FC Midtjylland, le test grandeur nature pour la stratégie de M. Benham
Pour trouver des joueurs qui avaient été sous-évalués Benham souhaitait utiliser ce qu’il avait appris à travers l’analyse de données qu’il avait fait dans le cadre de sa carrière, mais il ne voulait pas tout risquer sur son club d’enfance alors pour tester ses concepts analytiques il a acheté le FC Midtjylland un club de la super ligue danoise pour 10 millions d’euros en 2014.
Le plan était simple les idées qui fonctionnaient à Midtjylland il les a transportées à Brentford, les idées qui ne fonctionnaient pas, il les a jetées à la poubelle. Les données qui étaient utiles, il les a utilisées à Brentfor, les données qui ne l’étaient pas, il les a ignorées.
Cela lui a permis de développer son propre ensemble de métriques et d’indicateurs qui pouvaient mieux prédire les performances individuelles des joueurs et de l’équipe. Ces chiffres ont fourni la base de la construction pour ce qui était à venir.

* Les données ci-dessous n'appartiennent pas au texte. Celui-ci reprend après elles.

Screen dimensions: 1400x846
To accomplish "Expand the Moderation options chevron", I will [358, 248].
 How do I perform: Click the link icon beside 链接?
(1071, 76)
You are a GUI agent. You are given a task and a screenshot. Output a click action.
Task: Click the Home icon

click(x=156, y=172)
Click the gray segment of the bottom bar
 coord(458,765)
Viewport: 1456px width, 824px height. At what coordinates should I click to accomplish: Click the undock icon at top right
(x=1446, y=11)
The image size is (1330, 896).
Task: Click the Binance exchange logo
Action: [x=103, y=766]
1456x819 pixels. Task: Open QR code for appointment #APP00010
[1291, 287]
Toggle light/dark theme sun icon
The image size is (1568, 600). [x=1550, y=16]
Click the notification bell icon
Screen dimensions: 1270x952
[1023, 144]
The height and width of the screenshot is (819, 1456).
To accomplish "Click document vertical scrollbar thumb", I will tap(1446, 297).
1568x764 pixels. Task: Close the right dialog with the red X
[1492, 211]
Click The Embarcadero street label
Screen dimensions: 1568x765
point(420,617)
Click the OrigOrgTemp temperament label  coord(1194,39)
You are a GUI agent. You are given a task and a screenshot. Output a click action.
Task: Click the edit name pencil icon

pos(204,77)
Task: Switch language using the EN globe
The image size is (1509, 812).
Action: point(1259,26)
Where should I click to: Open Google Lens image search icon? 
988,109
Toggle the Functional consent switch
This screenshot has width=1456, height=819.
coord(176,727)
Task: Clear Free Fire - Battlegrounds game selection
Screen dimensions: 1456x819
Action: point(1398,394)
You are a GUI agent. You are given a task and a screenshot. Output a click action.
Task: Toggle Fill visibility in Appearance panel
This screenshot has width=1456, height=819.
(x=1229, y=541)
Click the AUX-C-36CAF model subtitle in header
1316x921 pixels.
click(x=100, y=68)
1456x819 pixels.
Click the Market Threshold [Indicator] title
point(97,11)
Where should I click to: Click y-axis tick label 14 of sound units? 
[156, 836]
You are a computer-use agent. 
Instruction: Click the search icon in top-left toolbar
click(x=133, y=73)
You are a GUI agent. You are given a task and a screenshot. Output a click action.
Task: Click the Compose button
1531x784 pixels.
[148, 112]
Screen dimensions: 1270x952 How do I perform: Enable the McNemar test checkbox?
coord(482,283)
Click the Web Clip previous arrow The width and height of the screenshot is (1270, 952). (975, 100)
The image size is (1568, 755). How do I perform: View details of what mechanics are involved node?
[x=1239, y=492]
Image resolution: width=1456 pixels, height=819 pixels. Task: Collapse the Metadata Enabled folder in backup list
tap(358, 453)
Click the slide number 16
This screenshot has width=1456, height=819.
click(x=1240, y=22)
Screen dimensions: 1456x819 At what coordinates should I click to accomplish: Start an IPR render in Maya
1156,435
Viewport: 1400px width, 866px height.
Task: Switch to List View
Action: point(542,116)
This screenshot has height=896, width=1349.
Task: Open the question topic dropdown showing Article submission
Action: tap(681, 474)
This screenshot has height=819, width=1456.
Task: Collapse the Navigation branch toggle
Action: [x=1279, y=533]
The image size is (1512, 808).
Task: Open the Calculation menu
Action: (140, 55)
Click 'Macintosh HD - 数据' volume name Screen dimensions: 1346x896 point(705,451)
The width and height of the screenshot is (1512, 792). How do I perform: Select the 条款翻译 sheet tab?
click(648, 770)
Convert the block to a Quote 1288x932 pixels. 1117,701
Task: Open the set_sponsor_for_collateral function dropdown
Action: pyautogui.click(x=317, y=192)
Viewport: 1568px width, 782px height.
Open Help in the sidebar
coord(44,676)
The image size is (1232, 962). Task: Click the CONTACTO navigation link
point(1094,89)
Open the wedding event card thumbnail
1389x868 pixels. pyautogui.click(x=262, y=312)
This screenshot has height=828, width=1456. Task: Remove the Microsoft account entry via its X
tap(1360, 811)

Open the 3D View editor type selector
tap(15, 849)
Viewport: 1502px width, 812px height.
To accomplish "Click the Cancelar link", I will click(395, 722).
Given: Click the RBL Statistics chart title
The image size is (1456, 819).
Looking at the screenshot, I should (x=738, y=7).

Le plan de Matthew Benham pour ramener le FC Brentford dans l’élite du football anglais
Matthew Benham a rapidement commencé à faire des changements à Brentford, il a licencié plusieurs membres du personnel dont Mark Warburton en 2015 (manager qui venait de faire monter le club en championnat six mois auparavant). Le plan de Benham était de remplacer les membres du staff par des professionnels à l’esprit plus analytique, capables de déployer ses plans basés sur les données, même s’ils n’avaient pas l’expérience du football traditionnel.
Dans le cadre de cette restructuration, les données sont devenues le point central. Benham a déterminé que le résultat réel n’était pas aussi important par rapport à des mesures plus définissables comme les buts attendus ou le XG (expective goal). Alors, comment cela fonctionne-t-il ?
Dans son esprit, la qualité et la quantité d’occasions de marquer créées au cours d’un match étaient plus précieuses dans un sport à faible score comme le football, qui est souvent biaisé par le hasard et la chance.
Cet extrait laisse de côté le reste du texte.